Stored records:
## begin
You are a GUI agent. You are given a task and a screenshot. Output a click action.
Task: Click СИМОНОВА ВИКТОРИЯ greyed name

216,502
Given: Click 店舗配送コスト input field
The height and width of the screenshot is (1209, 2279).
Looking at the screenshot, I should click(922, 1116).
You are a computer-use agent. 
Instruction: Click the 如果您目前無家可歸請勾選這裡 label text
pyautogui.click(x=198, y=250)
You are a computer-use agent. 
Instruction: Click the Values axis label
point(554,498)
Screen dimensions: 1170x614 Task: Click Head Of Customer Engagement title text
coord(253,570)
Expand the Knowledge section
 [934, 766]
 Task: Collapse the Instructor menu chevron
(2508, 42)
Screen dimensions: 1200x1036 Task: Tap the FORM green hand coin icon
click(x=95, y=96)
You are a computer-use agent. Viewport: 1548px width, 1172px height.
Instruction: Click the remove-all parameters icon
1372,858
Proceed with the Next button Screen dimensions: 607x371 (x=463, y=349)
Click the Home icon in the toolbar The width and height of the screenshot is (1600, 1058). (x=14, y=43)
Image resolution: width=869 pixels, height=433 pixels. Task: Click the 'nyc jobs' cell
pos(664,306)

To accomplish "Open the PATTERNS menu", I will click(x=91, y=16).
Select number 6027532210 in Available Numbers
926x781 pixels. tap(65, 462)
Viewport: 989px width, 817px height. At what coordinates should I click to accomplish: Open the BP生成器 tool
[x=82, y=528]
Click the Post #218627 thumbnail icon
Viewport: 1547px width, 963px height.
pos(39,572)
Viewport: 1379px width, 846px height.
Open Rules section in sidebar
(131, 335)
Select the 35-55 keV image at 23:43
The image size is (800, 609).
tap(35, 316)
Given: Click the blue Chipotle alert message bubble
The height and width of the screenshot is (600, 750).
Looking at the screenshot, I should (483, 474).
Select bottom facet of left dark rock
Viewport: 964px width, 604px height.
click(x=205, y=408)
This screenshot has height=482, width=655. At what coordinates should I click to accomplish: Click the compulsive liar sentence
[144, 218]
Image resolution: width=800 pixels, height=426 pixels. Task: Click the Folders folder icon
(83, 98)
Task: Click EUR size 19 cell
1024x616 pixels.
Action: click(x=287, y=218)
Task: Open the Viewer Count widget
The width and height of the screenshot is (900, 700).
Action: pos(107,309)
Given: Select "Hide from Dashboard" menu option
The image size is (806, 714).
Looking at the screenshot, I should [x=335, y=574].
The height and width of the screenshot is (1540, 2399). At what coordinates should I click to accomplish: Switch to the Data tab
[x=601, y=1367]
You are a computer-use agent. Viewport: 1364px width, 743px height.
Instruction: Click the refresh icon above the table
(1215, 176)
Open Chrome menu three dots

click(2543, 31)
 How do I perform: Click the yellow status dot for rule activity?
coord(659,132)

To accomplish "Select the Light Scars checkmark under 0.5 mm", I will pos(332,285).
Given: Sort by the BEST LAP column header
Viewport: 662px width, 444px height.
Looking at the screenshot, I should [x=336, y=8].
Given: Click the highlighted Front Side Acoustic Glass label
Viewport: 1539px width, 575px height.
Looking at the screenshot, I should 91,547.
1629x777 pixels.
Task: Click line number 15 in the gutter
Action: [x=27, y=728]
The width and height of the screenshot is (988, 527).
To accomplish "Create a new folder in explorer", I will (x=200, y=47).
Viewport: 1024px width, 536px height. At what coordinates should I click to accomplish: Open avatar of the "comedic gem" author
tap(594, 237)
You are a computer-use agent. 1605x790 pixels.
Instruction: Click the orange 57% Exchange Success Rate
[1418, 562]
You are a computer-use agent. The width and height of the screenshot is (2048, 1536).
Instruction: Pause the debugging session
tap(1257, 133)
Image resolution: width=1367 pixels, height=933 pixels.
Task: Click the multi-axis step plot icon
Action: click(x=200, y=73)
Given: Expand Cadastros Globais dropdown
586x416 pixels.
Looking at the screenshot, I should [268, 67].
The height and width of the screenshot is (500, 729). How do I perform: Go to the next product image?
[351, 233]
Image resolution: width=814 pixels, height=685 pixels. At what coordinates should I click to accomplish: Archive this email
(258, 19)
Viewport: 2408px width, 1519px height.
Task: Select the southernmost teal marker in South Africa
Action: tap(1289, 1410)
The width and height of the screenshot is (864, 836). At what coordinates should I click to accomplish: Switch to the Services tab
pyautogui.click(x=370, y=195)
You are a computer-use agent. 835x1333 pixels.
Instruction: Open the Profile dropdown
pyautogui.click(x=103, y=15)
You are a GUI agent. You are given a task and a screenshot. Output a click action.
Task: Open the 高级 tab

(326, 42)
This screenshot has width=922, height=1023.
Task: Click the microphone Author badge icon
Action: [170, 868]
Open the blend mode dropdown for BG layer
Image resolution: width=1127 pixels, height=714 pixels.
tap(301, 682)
## end
What the exercise asks: Copy out every line of the data above, word for word, without changing anything.

Task answer:
You are a GUI agent. You are given a task and a screenshot. Output a click action.
Task: Click СИМОНОВА ВИКТОРИЯ greyed name

216,502
Given: Click 店舗配送コスト input field
The height and width of the screenshot is (1209, 2279).
Looking at the screenshot, I should click(922, 1116).
You are a computer-use agent. 
Instruction: Click the 如果您目前無家可歸請勾選這裡 label text
pyautogui.click(x=198, y=250)
You are a computer-use agent. 
Instruction: Click the Values axis label
point(554,498)
Screen dimensions: 1170x614 Task: Click Head Of Customer Engagement title text
coord(253,570)
Expand the Knowledge section
 [934, 766]
 Task: Collapse the Instructor menu chevron
(2508, 42)
Screen dimensions: 1200x1036 Task: Tap the FORM green hand coin icon
click(x=95, y=96)
You are a computer-use agent. Viewport: 1548px width, 1172px height.
Instruction: Click the remove-all parameters icon
1372,858
Proceed with the Next button Screen dimensions: 607x371 (x=463, y=349)
Click the Home icon in the toolbar The width and height of the screenshot is (1600, 1058). (x=14, y=43)
Image resolution: width=869 pixels, height=433 pixels. Task: Click the 'nyc jobs' cell
pos(664,306)

To accomplish "Open the PATTERNS menu", I will click(x=91, y=16).
Select number 6027532210 in Available Numbers
926x781 pixels. tap(65, 462)
Viewport: 989px width, 817px height. At what coordinates should I click to accomplish: Open the BP生成器 tool
[x=82, y=528]
Click the Post #218627 thumbnail icon
Viewport: 1547px width, 963px height.
pos(39,572)
Viewport: 1379px width, 846px height.
Open Rules section in sidebar
(131, 335)
Select the 35-55 keV image at 23:43
The image size is (800, 609).
tap(35, 316)
Given: Click the blue Chipotle alert message bubble
The height and width of the screenshot is (600, 750).
Looking at the screenshot, I should (483, 474).
Select bottom facet of left dark rock
Viewport: 964px width, 604px height.
click(x=205, y=408)
This screenshot has height=482, width=655. At what coordinates should I click to accomplish: Click the compulsive liar sentence
[144, 218]
Image resolution: width=800 pixels, height=426 pixels. Task: Click the Folders folder icon
(83, 98)
Task: Click EUR size 19 cell
1024x616 pixels.
Action: click(x=287, y=218)
Task: Open the Viewer Count widget
The width and height of the screenshot is (900, 700).
Action: pos(107,309)
Given: Select "Hide from Dashboard" menu option
The image size is (806, 714).
Looking at the screenshot, I should [x=335, y=574].
The height and width of the screenshot is (1540, 2399). At what coordinates should I click to accomplish: Switch to the Data tab
[x=601, y=1367]
You are a computer-use agent. Viewport: 1364px width, 743px height.
Instruction: Click the refresh icon above the table
(1215, 176)
Open Chrome menu three dots

click(2543, 31)
 How do I perform: Click the yellow status dot for rule activity?
coord(659,132)

To accomplish "Select the Light Scars checkmark under 0.5 mm", I will pos(332,285).
Given: Sort by the BEST LAP column header
Viewport: 662px width, 444px height.
Looking at the screenshot, I should [x=336, y=8].
Given: Click the highlighted Front Side Acoustic Glass label
Viewport: 1539px width, 575px height.
Looking at the screenshot, I should 91,547.
1629x777 pixels.
Task: Click line number 15 in the gutter
Action: [x=27, y=728]
The width and height of the screenshot is (988, 527).
To accomplish "Create a new folder in explorer", I will (x=200, y=47).
Viewport: 1024px width, 536px height. At what coordinates should I click to accomplish: Open avatar of the "comedic gem" author
tap(594, 237)
You are a computer-use agent. 1605x790 pixels.
Instruction: Click the orange 57% Exchange Success Rate
[1418, 562]
You are a computer-use agent. The width and height of the screenshot is (2048, 1536).
Instruction: Pause the debugging session
tap(1257, 133)
Image resolution: width=1367 pixels, height=933 pixels.
Task: Click the multi-axis step plot icon
Action: click(x=200, y=73)
Given: Expand Cadastros Globais dropdown
586x416 pixels.
Looking at the screenshot, I should [268, 67].
The height and width of the screenshot is (500, 729). How do I perform: Go to the next product image?
[351, 233]
Image resolution: width=814 pixels, height=685 pixels. At what coordinates should I click to accomplish: Archive this email
(258, 19)
Viewport: 2408px width, 1519px height.
Task: Select the southernmost teal marker in South Africa
Action: tap(1289, 1410)
The width and height of the screenshot is (864, 836). At what coordinates should I click to accomplish: Switch to the Services tab
pyautogui.click(x=370, y=195)
You are a computer-use agent. 835x1333 pixels.
Instruction: Open the Profile dropdown
pyautogui.click(x=103, y=15)
You are a GUI agent. You are given a task and a screenshot. Output a click action.
Task: Open the 高级 tab

(326, 42)
This screenshot has width=922, height=1023.
Task: Click the microphone Author badge icon
Action: [170, 868]
Open the blend mode dropdown for BG layer
Image resolution: width=1127 pixels, height=714 pixels.
tap(301, 682)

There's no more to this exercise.